The condition of Smythes Tenement continued to decline and by 1853 it had been split into three cottages to be leased, and was known as The Rookery. The census records show that by 1861, ten members of the Davis family lived in the smallest end cottage, the middle cottage was occupied by four members of the Thompson family, and the remaining cottage was home to seven members of the Williams family. The house deteriorated further still and following the death of its owner Edward Olivieri, the Rookery was put up for sale by auction in 1907.

== Relocation ==

The building was in a poor state of repair when its destruction was prevented by George Cadbury, who acquired it in 1907 with the intention that it would be a museum to complement the other public buildings he had built in the garden village of Bournville, alongside the Cadbury chocolate factory. In a letter to his son, Laurence wrote These old buildings are educational and especially needed for a new town like Birmingham; a vast majority of people never think of bygone times.

Contemporary accounts state that the area where The Rookery stood was 'unlovely'. To give the building a better future, George Cadbury had the building carefully taken down and moved to its current site. The project was managed by architect William Alexander Harvey, who meticulously documented each step. Work began in 1909, and was finally completed in 1916, at a cost of over £6000. The following year, the building opened as a museum. The house was protected with Grade II listed status in 1952.
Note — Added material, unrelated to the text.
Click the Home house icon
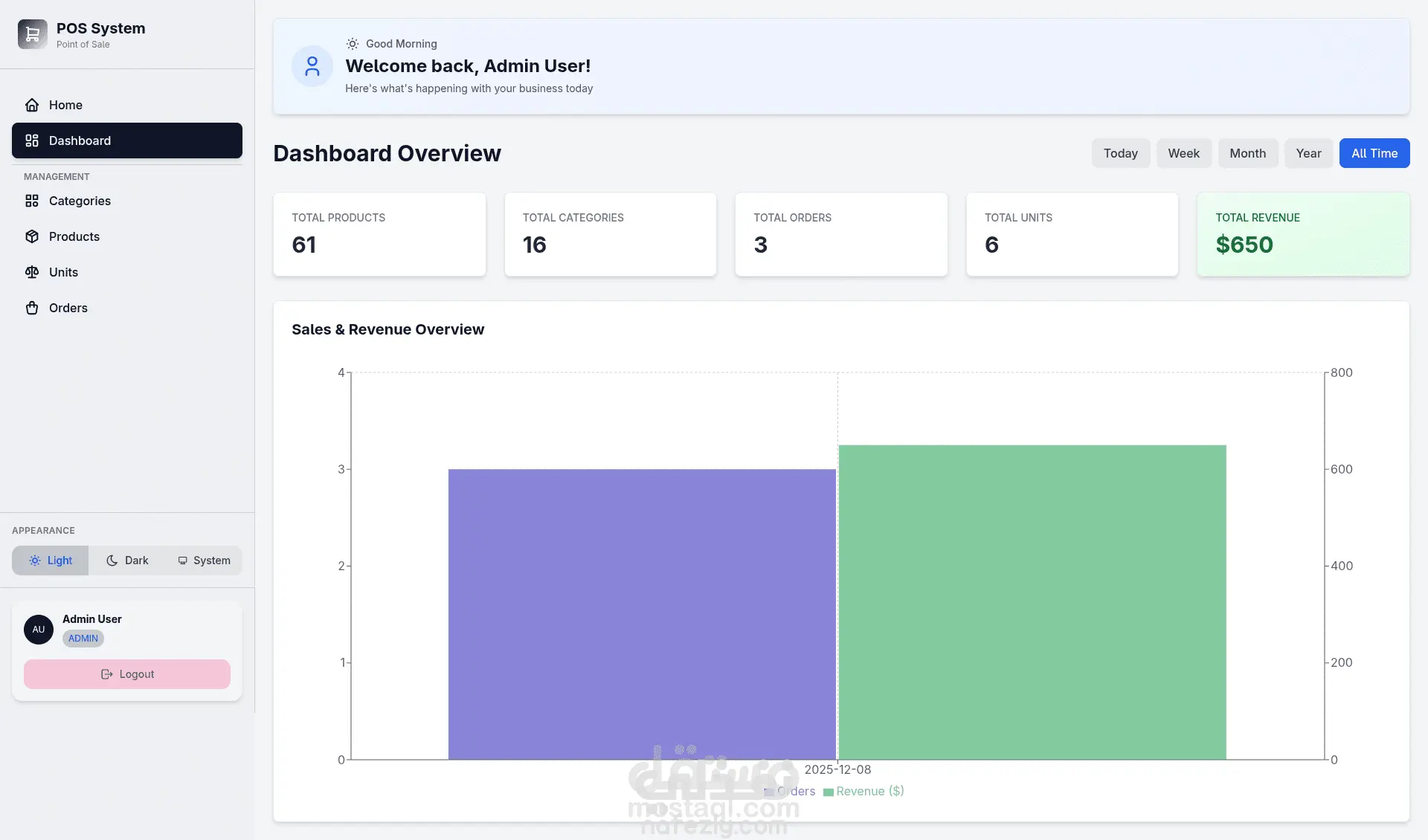The width and height of the screenshot is (1428, 840). (x=32, y=105)
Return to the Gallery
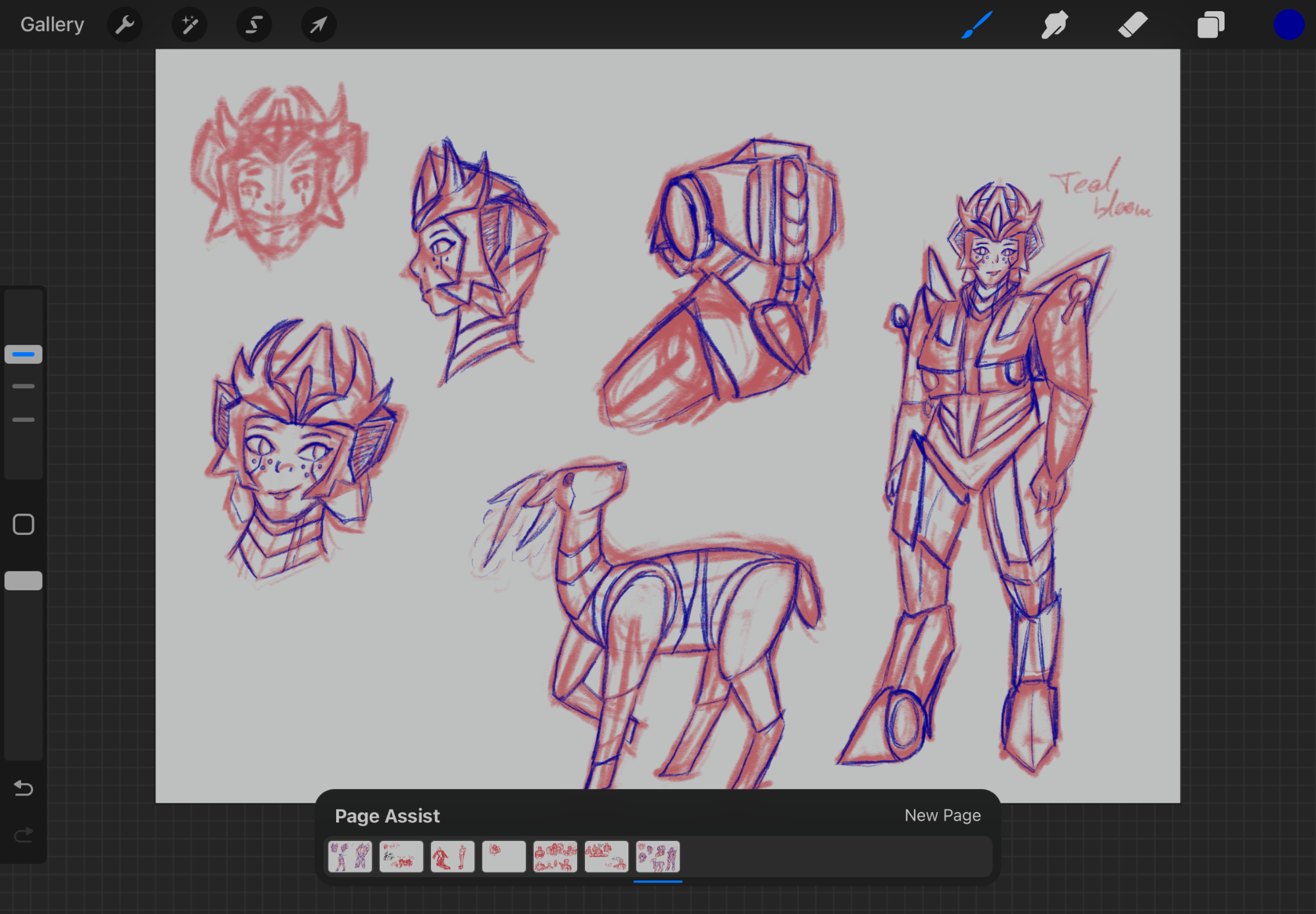The image size is (1316, 914). point(52,25)
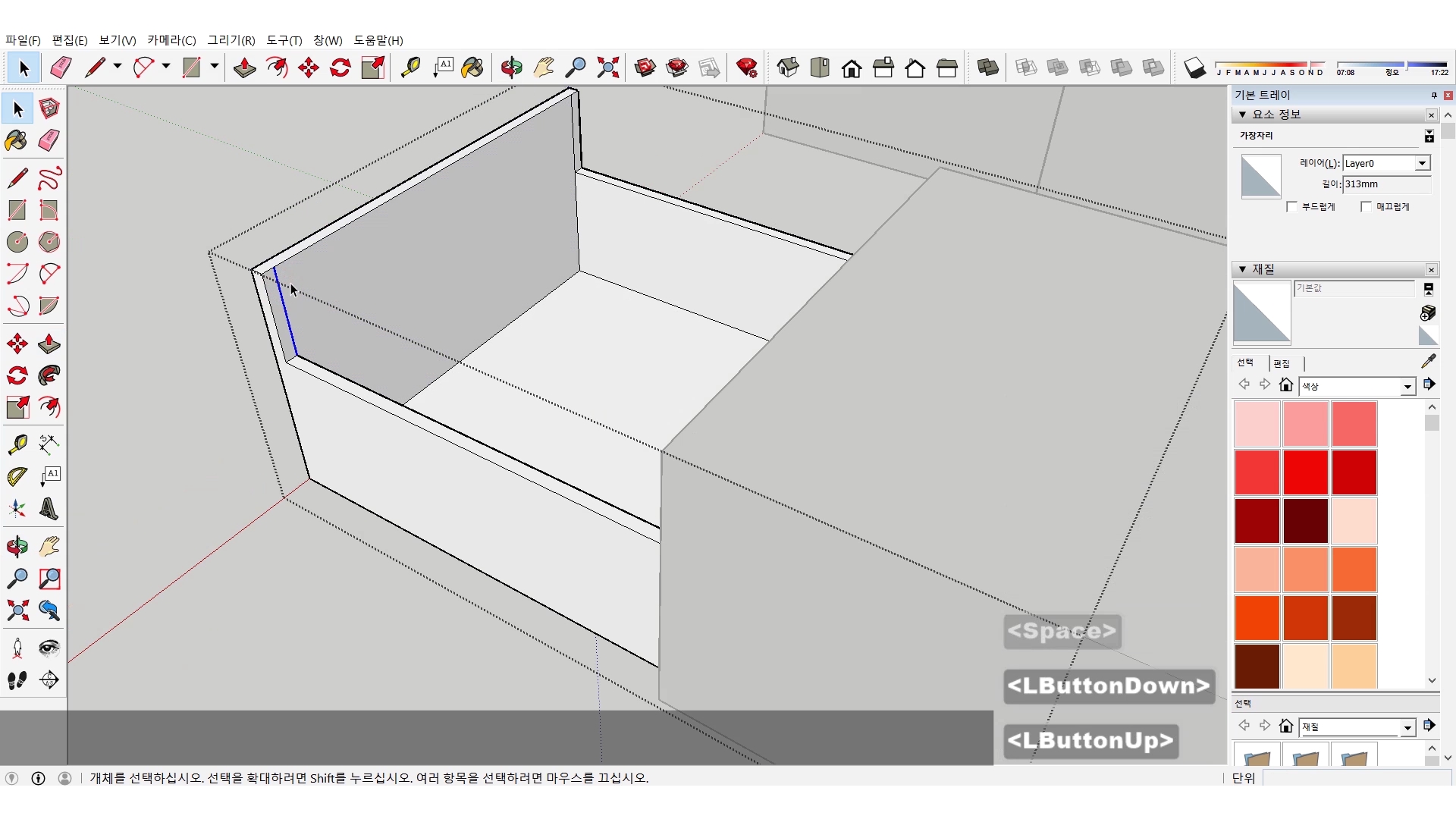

In 1932, Minworth Greaves, from Minworth, was similarly relocated, in the manor house's grounds.

== The Laurence Cadbury Collection ==
The museum contains the Laurence Cadbury Collection, a unique collection of furniture and domestic objects intended to give the feel of a house from the 17th century.

Laurence Cadbury was George Cadbury's fourth son, and the collection at Selly Manor is a testament to his interest in collecting fascinating items. Laurence began collecting objects whilst studying at Cambridge in about 1908 and continued well into the mid-1930s. Much of his collection was displayed at his house, The Davids in Northfield, Birmingham, but Selly Manor was a perfect home for the 16th and 17th century furniture and domestic objects he loved so much. From sturdy oak chests and intricate carvings to a beautiful tapestry and unusual utensils, there is so much to appreciate. The highlight of the collection is an 18-foot table dating from the 1630s which was originally from the now demolished Crooke Hall in Lancashire.

A detailed collection catalogue has been produced on the Laurence Cadbury Collection with full descriptions and illustrations.

A collection of Laurence Cadbury's papers, including diaries, letters and maps, are held separately at the Cadbury Research Library, University of Birmingham.